Information provided Start Marker

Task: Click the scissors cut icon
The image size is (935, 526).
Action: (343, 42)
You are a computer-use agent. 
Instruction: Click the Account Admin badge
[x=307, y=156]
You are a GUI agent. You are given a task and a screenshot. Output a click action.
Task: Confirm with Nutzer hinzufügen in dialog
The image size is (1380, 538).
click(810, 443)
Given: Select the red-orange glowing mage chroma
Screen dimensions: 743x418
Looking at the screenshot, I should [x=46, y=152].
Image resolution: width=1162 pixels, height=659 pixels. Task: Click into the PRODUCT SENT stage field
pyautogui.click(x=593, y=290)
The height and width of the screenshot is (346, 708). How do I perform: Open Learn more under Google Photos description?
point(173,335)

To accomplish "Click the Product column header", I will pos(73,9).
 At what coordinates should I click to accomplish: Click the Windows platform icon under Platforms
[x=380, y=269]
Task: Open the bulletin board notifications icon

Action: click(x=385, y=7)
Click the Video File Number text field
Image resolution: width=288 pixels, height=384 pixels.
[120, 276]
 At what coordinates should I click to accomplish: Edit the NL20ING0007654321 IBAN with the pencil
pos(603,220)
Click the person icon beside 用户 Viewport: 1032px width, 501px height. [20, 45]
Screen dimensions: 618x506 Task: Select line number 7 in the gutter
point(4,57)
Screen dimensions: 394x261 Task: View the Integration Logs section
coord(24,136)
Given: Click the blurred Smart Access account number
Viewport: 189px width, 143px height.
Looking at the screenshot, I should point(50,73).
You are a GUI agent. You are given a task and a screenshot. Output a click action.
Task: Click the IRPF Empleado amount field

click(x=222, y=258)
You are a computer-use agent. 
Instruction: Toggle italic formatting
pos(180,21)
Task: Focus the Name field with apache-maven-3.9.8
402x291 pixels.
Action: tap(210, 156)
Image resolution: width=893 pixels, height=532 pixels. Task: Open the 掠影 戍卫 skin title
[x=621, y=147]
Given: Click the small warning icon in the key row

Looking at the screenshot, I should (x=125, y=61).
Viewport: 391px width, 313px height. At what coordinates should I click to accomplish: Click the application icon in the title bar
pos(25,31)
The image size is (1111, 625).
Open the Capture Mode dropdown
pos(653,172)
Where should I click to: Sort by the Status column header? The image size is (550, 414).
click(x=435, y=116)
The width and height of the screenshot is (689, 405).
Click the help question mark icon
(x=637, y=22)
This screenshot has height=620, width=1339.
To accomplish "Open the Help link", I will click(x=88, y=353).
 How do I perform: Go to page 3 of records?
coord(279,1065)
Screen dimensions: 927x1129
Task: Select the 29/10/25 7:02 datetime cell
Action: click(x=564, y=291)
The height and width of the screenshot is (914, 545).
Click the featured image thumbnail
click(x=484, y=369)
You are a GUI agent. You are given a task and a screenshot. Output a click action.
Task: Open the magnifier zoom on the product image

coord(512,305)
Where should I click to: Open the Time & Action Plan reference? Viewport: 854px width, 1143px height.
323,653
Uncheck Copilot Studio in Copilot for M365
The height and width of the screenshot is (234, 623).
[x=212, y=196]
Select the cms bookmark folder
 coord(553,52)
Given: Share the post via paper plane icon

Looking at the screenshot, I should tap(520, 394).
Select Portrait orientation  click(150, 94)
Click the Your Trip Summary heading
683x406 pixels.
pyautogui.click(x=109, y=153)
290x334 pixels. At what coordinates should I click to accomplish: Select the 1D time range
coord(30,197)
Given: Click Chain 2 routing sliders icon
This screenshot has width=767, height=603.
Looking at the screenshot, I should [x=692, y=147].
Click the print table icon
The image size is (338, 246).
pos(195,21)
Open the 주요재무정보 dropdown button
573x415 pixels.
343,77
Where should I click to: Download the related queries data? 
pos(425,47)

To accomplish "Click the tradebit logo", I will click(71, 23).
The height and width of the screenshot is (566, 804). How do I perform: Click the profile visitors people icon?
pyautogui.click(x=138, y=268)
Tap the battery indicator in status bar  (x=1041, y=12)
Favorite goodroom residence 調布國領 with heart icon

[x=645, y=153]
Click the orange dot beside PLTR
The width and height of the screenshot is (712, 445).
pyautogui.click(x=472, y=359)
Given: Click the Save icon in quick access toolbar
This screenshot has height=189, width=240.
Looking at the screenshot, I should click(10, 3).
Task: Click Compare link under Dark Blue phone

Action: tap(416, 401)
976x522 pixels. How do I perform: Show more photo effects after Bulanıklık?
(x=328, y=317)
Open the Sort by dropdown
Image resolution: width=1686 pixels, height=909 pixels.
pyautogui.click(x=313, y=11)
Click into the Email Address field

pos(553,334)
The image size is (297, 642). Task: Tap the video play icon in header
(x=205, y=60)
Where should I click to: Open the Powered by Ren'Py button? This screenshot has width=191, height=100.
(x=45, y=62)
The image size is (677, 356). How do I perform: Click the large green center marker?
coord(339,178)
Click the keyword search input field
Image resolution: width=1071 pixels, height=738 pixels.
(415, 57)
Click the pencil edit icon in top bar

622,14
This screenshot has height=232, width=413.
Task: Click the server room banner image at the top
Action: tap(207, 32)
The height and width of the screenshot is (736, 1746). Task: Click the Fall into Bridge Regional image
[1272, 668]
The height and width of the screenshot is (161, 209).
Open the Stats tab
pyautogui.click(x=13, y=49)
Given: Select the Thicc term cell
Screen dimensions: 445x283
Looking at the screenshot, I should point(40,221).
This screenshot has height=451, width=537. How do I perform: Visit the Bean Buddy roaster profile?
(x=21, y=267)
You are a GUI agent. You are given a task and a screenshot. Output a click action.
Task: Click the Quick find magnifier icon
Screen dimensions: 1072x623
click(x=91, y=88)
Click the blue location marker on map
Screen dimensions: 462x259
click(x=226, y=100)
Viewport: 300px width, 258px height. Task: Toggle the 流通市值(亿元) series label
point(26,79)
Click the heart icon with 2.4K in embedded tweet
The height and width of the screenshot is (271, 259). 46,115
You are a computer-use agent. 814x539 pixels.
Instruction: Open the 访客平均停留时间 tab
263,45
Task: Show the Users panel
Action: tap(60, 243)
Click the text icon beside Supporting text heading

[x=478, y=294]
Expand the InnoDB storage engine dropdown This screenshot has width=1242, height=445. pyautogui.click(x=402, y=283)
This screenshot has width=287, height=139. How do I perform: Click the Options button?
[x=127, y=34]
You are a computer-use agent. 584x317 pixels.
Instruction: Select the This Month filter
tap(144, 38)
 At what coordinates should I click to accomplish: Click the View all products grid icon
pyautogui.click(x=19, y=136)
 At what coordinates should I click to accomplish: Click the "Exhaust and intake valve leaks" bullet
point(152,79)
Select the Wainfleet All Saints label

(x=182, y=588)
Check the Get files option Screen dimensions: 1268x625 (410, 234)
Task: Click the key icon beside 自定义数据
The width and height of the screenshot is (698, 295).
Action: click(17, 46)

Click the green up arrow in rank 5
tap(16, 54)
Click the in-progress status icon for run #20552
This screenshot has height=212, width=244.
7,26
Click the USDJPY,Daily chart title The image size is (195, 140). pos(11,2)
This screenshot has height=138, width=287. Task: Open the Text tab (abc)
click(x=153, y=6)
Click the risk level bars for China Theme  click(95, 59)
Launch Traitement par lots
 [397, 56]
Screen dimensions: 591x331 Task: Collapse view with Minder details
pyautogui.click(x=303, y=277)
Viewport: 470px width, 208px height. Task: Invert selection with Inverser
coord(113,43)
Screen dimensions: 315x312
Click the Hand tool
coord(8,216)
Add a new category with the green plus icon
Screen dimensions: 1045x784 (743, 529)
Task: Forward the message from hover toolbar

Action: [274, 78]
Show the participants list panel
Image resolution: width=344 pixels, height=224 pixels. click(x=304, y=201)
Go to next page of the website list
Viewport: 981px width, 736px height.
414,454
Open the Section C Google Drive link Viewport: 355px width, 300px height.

Information provided End Marker

- _Task to complete_
Throughout the data above, copy all lines where the word "will" is found.

- _Problem solution_
To accomplish "Click the Product column header", I will pos(73,9).
To accomplish "Open the Help link", I will click(x=88, y=353).
To accomplish "Click the tradebit logo", I will click(71, 23).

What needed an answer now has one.